WORK REQUIRED>
Copy out exactly, and only, the lines from the one containing "You are a GUI" through the end of the entries. No pictures.
>>>>
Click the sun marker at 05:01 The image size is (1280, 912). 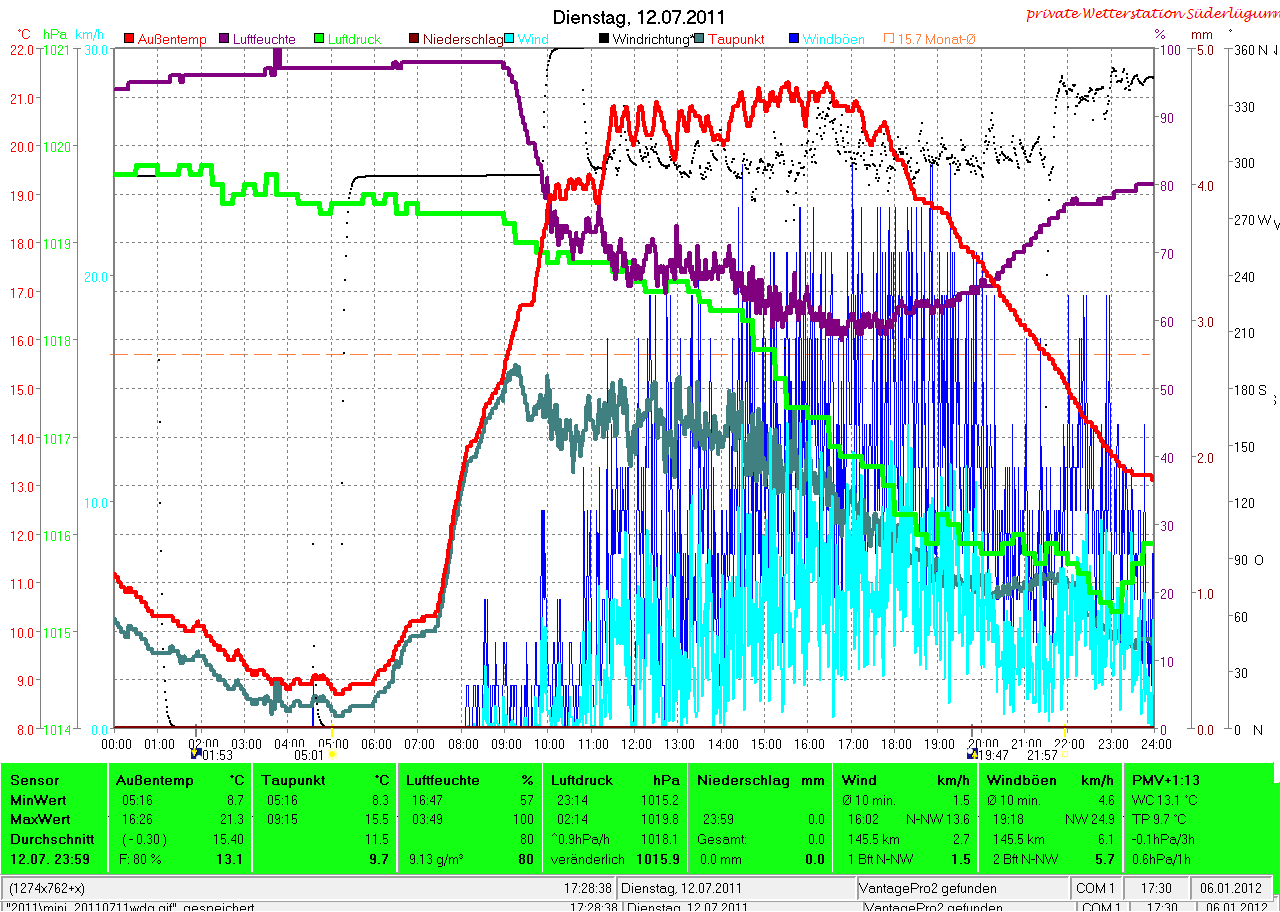click(x=332, y=754)
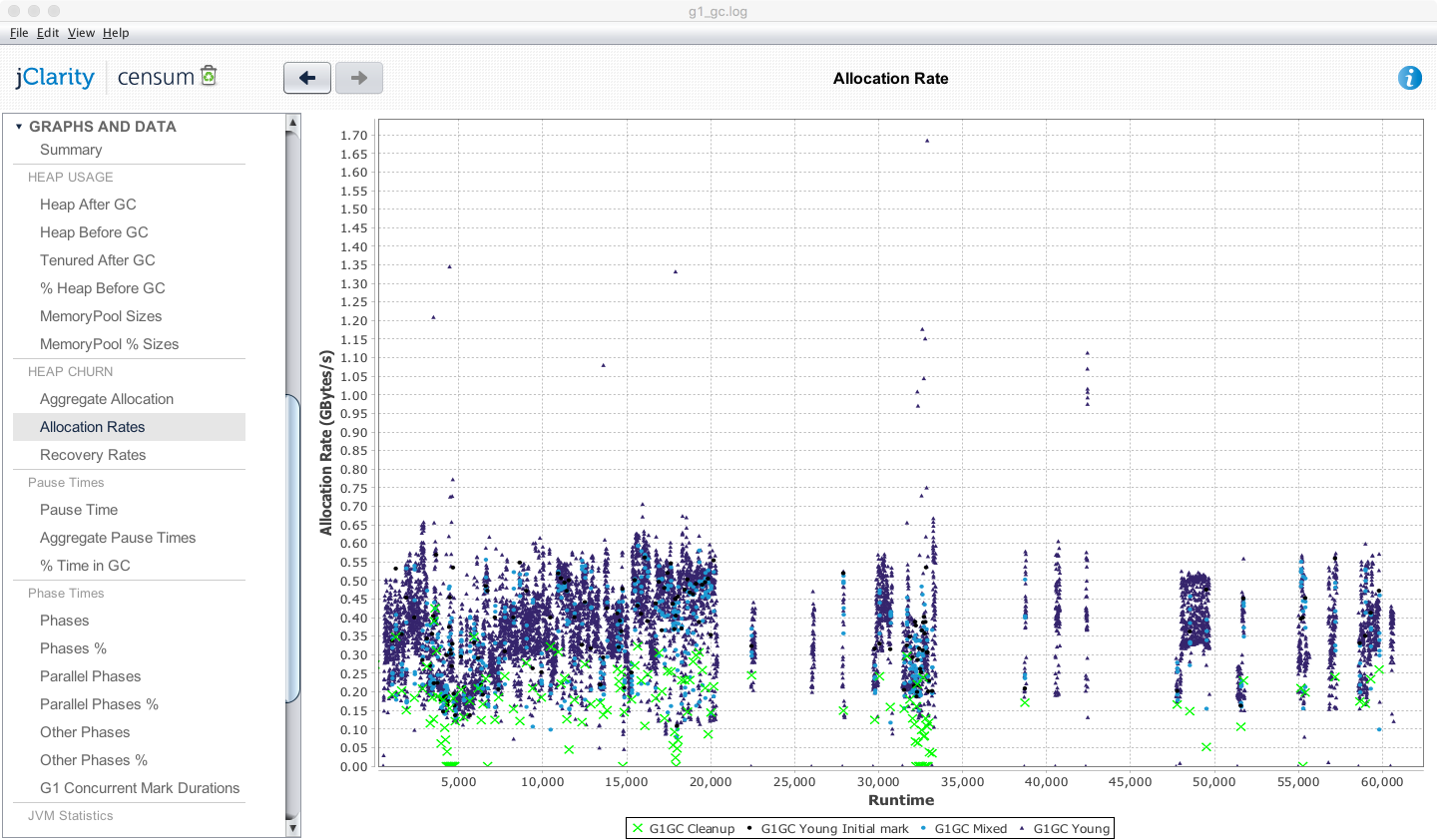Select Heap After GC graph
Image resolution: width=1437 pixels, height=840 pixels.
[x=88, y=205]
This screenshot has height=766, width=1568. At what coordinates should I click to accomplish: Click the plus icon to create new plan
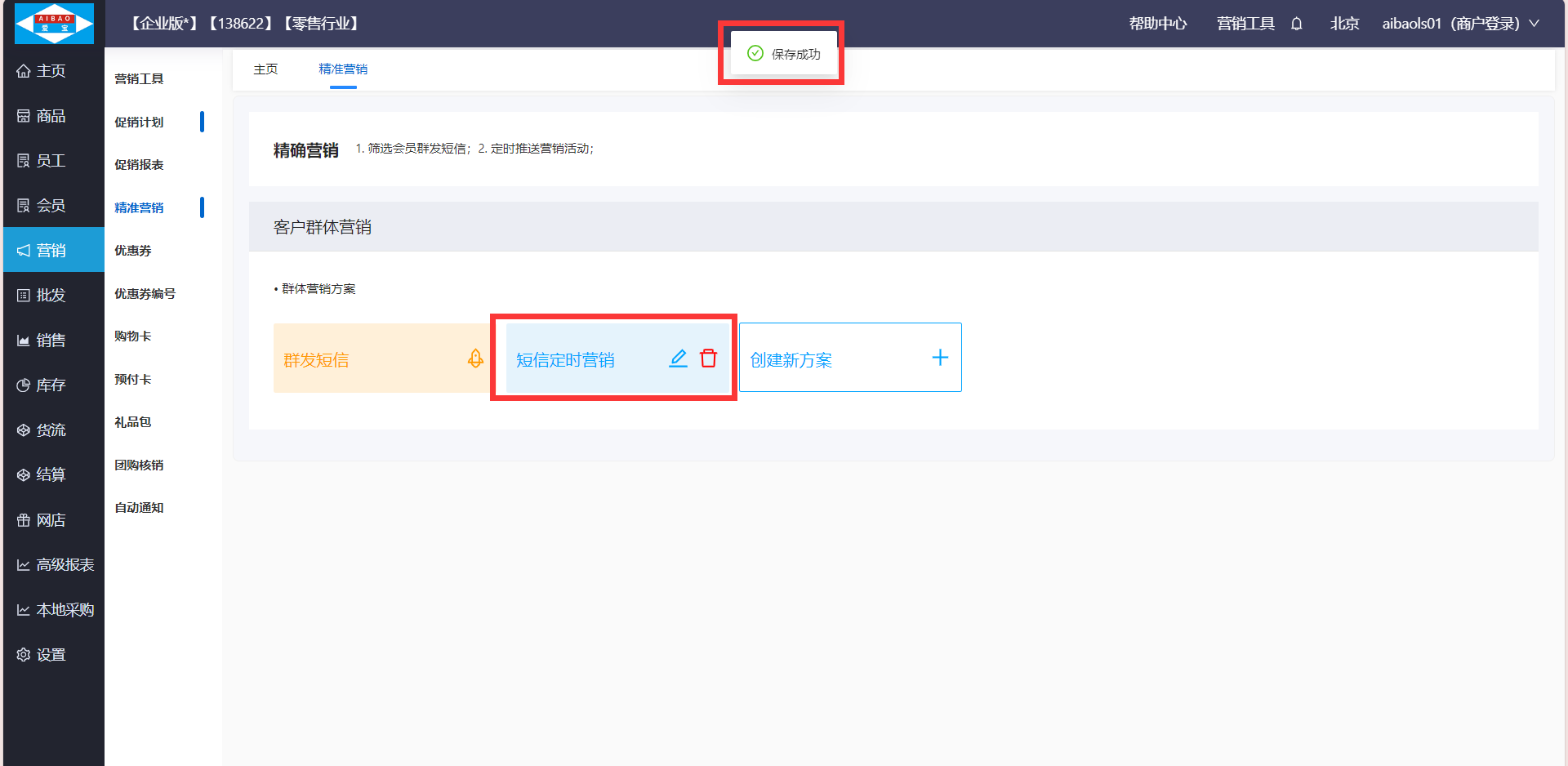tap(940, 358)
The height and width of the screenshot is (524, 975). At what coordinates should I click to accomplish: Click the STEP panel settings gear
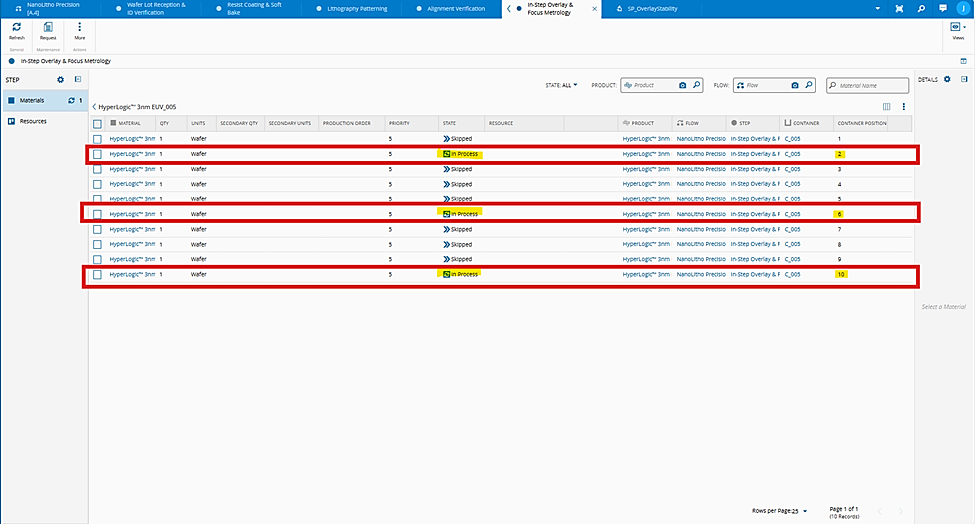[x=60, y=79]
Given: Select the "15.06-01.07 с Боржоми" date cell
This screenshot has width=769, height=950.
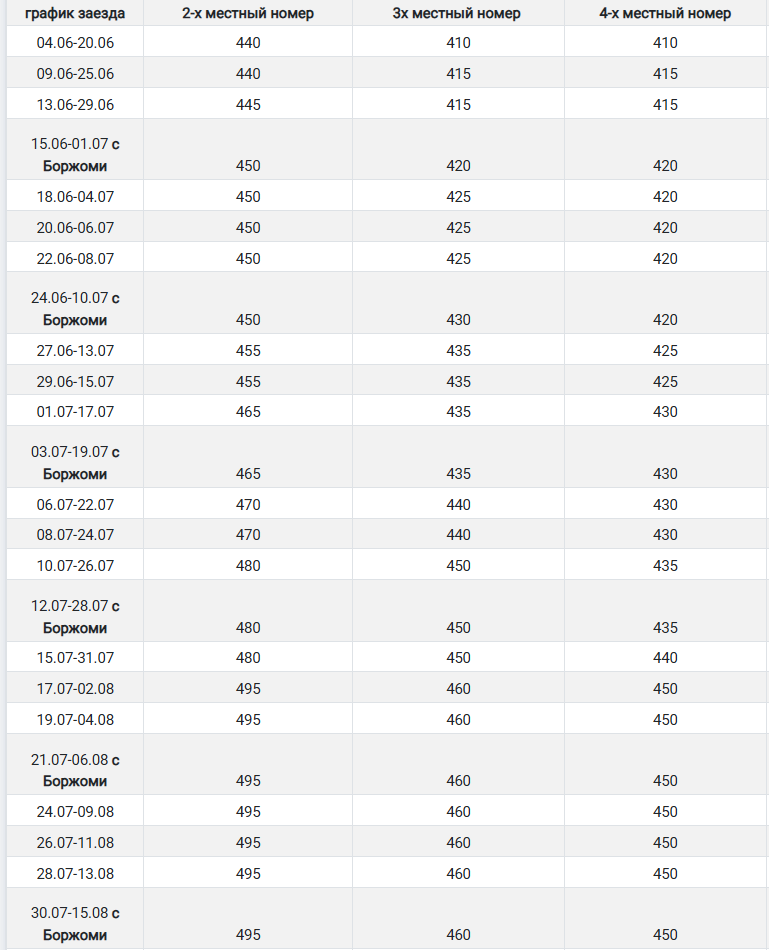Looking at the screenshot, I should coord(75,155).
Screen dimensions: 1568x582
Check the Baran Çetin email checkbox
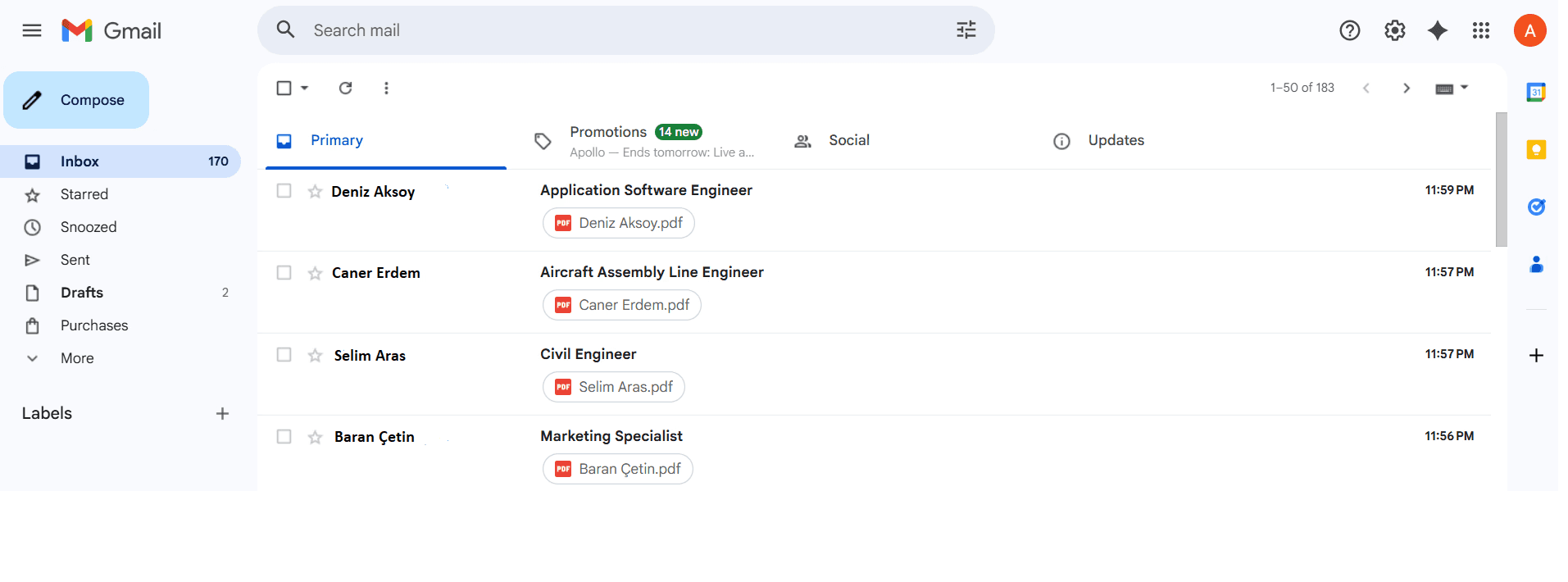point(284,437)
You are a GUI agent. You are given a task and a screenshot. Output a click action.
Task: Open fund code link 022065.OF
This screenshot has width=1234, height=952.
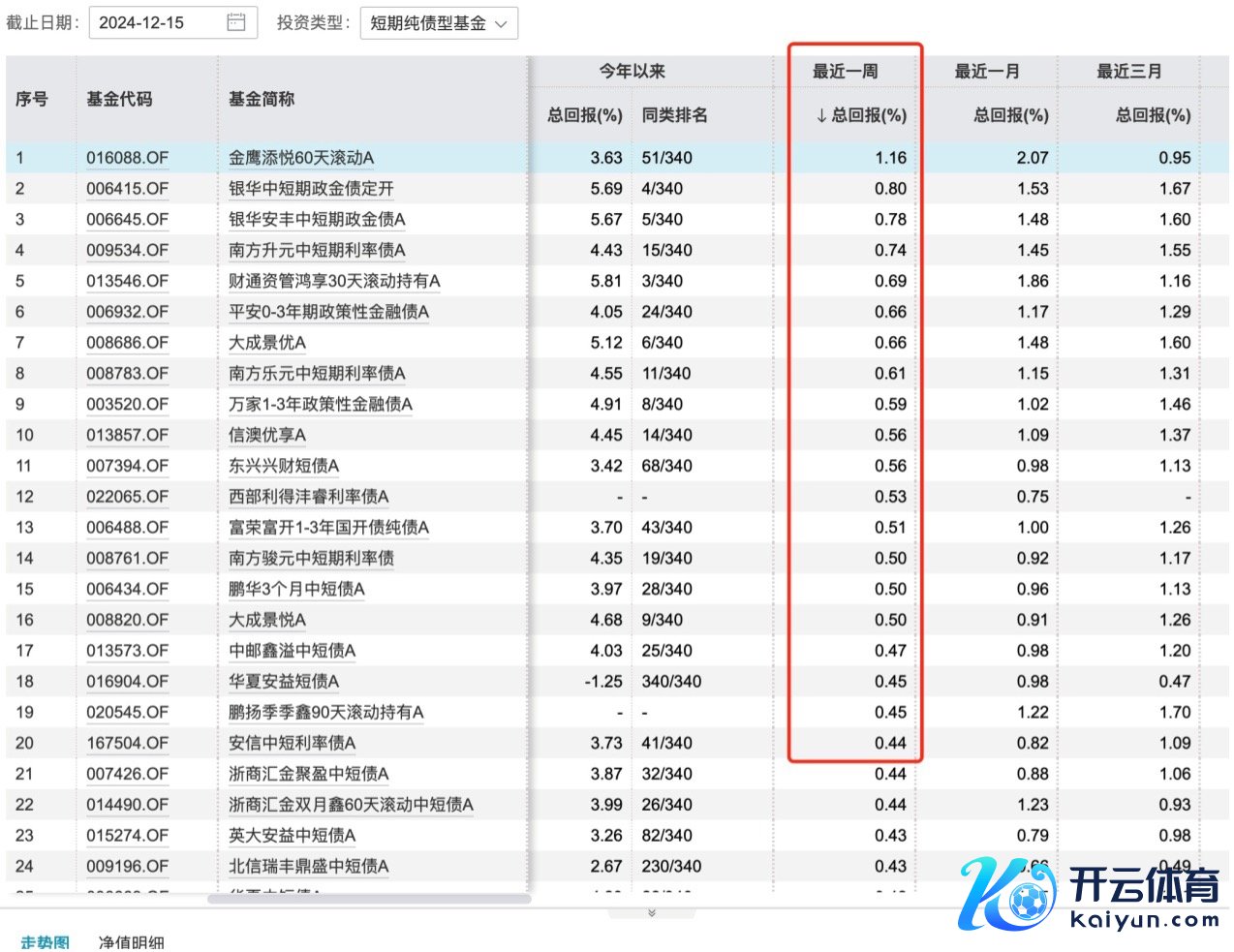coord(127,497)
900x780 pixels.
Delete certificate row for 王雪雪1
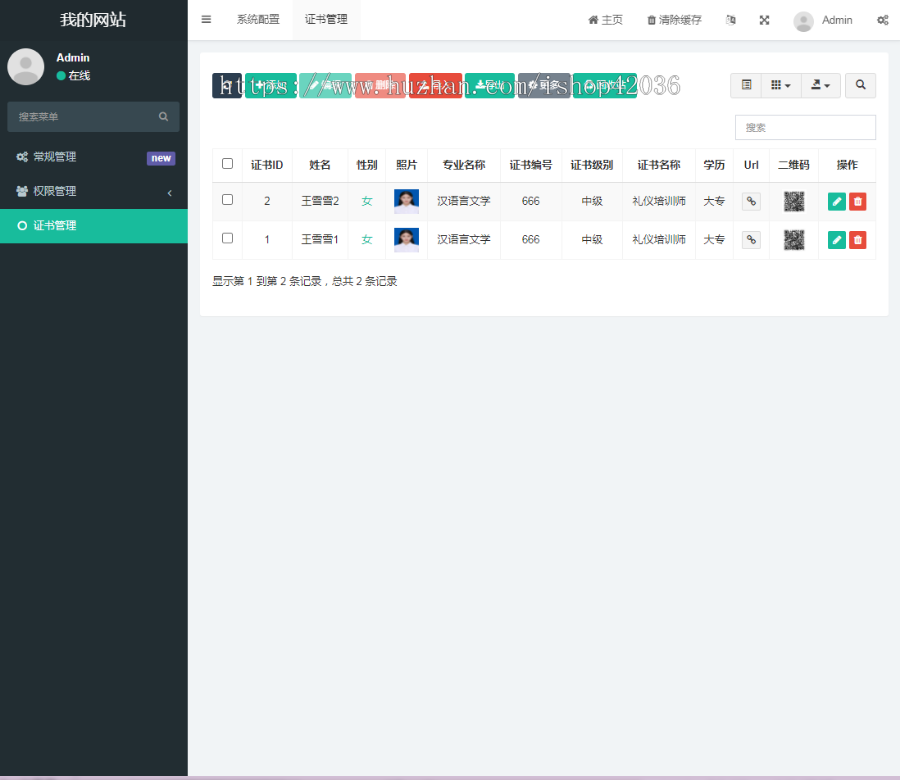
<<<<
ANSWER BELOW>
You are a GUI agent. You are given a task and a screenshot. Output a click action.
Task: Open fund code link 022065.OF
This screenshot has width=1234, height=952.
coord(127,497)
900x780 pixels.
Delete certificate row for 王雪雪1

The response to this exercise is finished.